TSMC Delays ASML High-NA

- TSMC demonstrated smaller, faster chips without adopting ASML's expensive high-NA EUV machines, citing cost concerns. - The company delayed high-NA EUV adoption through 2029 and updated its process roadmap while announcing packaging priorities. - TSMC also plans a chip-packaging plant in Arizona by 2029, signalling advanced packaging's central role for multi-die AI chips (reuters.com).

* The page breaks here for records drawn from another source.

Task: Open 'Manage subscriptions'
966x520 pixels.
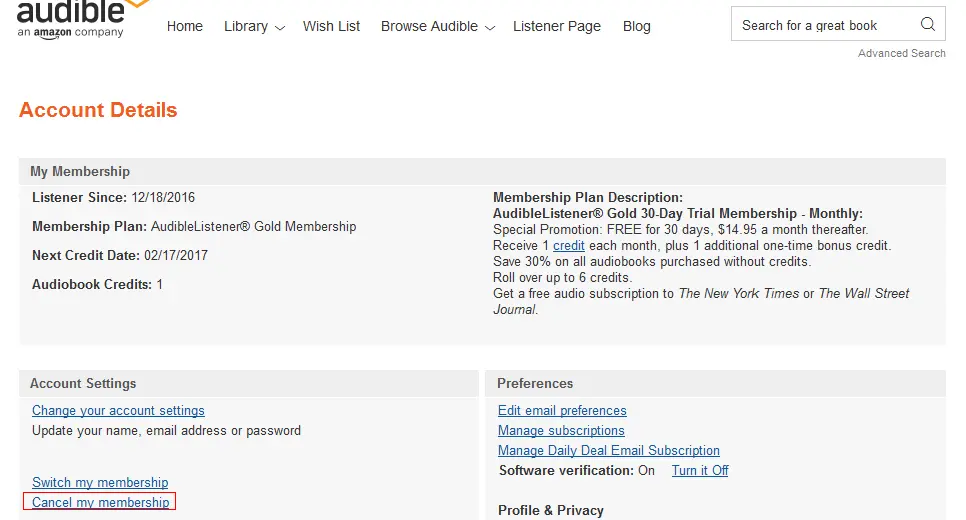Action: pos(561,430)
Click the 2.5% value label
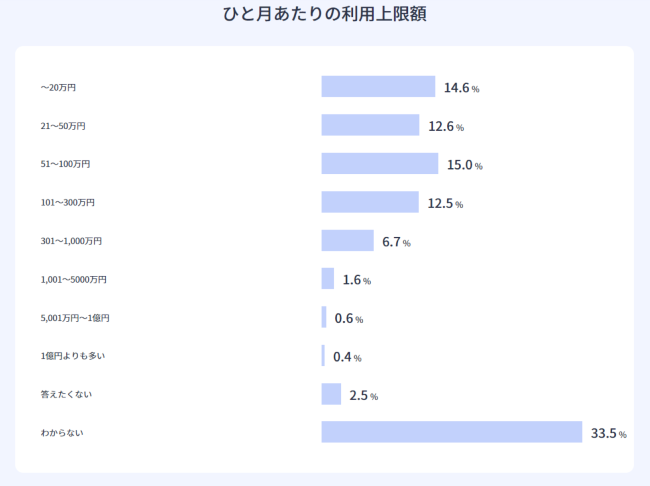 tap(363, 396)
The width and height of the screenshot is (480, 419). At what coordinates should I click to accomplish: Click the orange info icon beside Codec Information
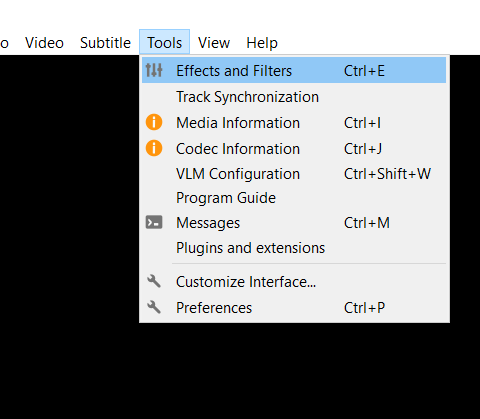click(x=154, y=148)
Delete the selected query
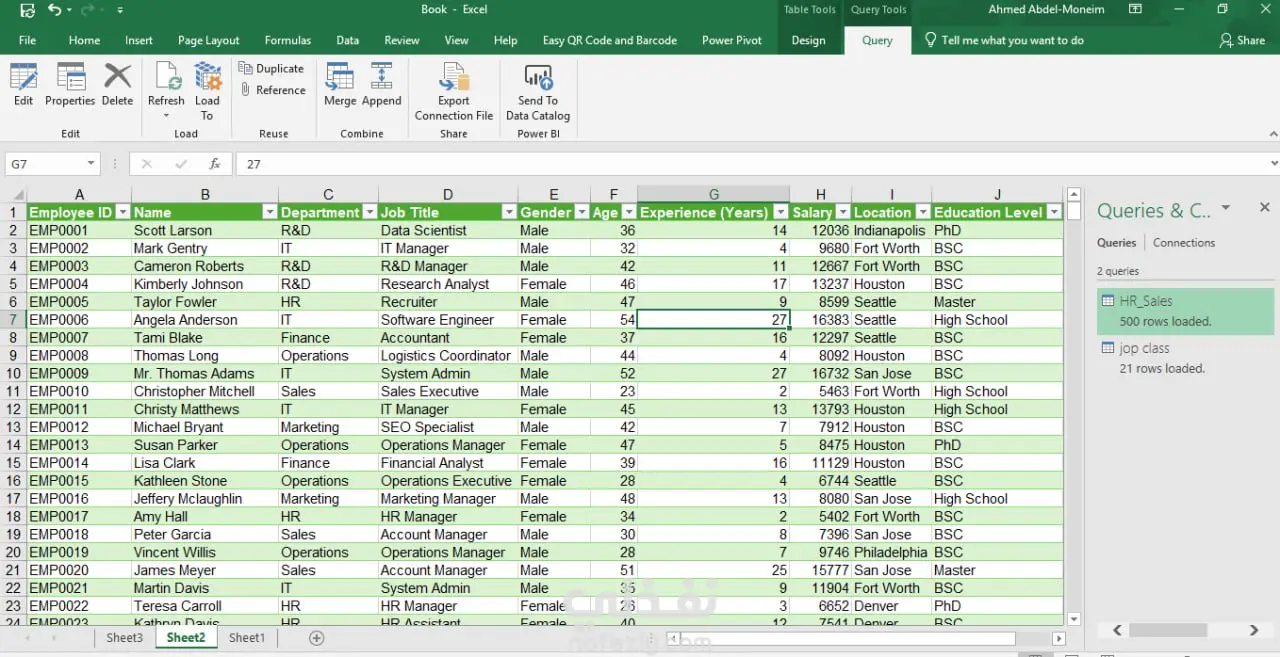The width and height of the screenshot is (1280, 657). point(117,84)
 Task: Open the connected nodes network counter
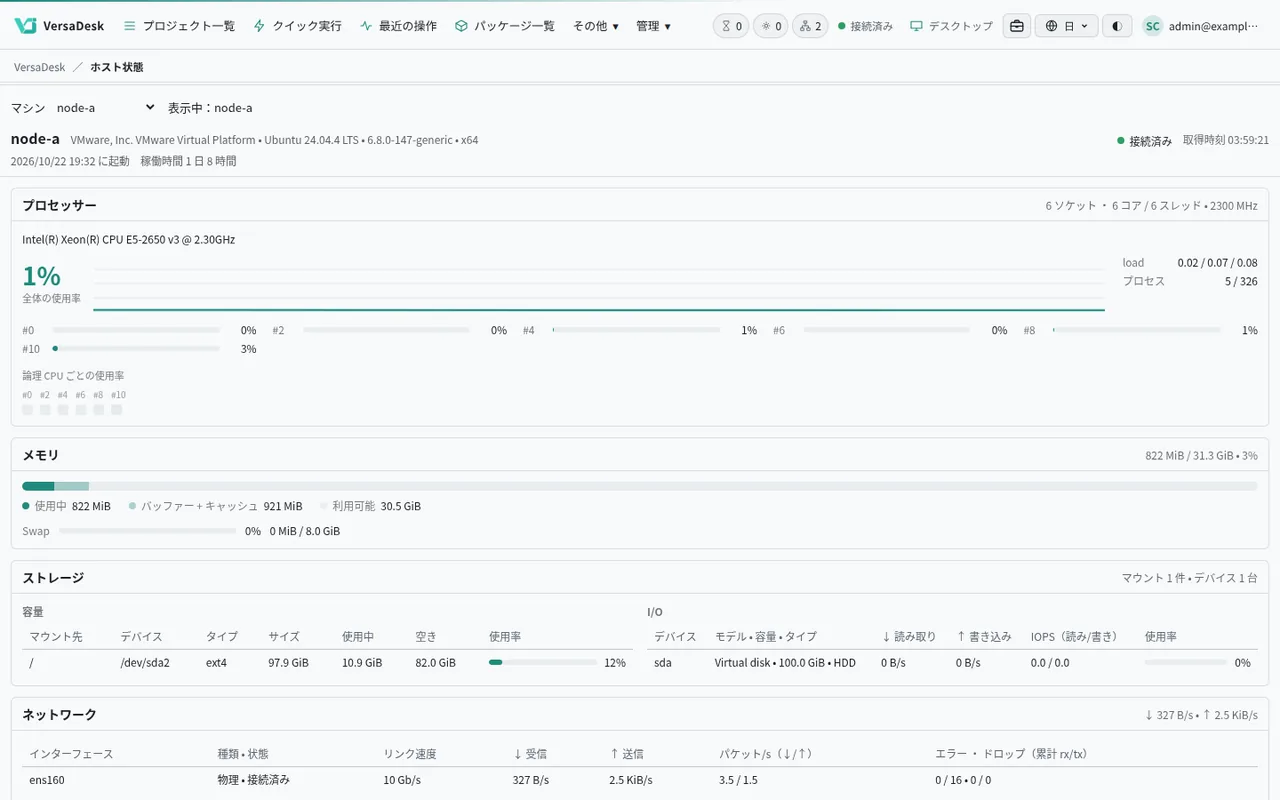coord(810,26)
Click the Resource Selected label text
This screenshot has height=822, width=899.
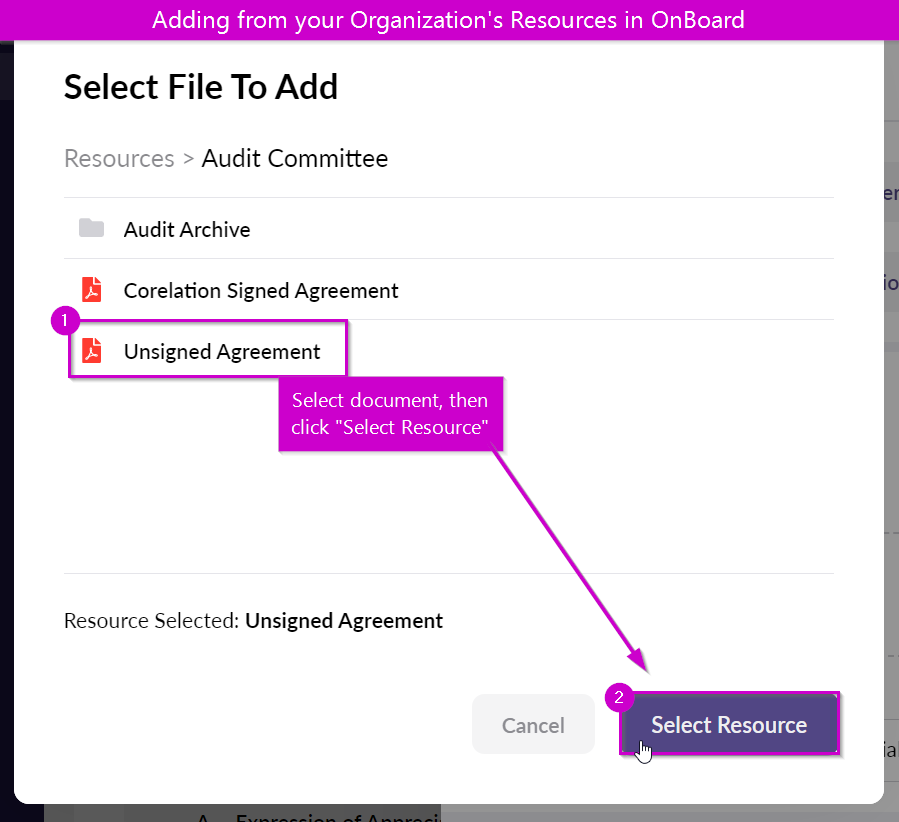click(151, 621)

TSMC said on April 22 it will keep making its next wave of smaller chips without ASML’s newest high-NA machines, pushing any adoption beyond 2029. (reuters.com) At its North America Technology Symposium in Santa Clara, TSMC said its A14 process is still on track for production in 2028, with up to 15% higher speed at the same power or up to 30% lower power at the same speed than N2, plus more than 20% higher logic density. (tsmc.com) TSMC Deputy Co-Chief Operating Officer Kevin Zhang said the company’s A13 process will enter production in 2029, and Bloomberg reported TSMC has no current plan to use ASML’s high-numerical-aperture extreme ultraviolet tools through that year. (bloomberg.com) High-NA is a chipmaking lens upgrade: ASML says its first 0.55 numerical-aperture system can print features 1.7 times smaller in a single exposure than earlier EUV systems, which can cut some manufacturing steps. (asml.com) TSMC’s argument is that the math does not work yet. Reuters reported Zhang said high-NA would not create enough benefit to justify its cost, while Bloomberg said each machine sells for more than €350 million, or about $410 million. (reuters.com) (bloomberg.com) The company spent the same event pushing a different bottleneck: packaging, the step that links several chips and stacks of memory into one finished processor. TSMC said it will bring 9.5-reticle CoWoS packaging into volume production in 2027, enough to integrate 12 high-bandwidth-memory stacks or more with leading-edge logic. (tsmc.com) That matters for artificial-intelligence chips because many top processors are no longer one big die. Reuters reported Nvidia’s current flagship graphics processors use two large chips stitched together, and its Rubin Ultra chips due in 2027 will stitch four together. (reuters.com) TSMC also told Reuters it plans to open a chip-packaging plant in Arizona by 2029. The company’s Arizona site already includes plans for six wafer fabs, two advanced packaging facilities and an research-and-development center, according to TSMC. (reuters.com) (tsmc.com) The split in strategy is now clearer: Intel has been the earliest public backer of high-NA, while TSMC is trying to extend older EUV tools and put more money into advanced packaging. TSMC’s next test is whether customers still get the smaller, faster chips they want before 2029 without paying for ASML’s newest machine. (reuters.com) (asml.com)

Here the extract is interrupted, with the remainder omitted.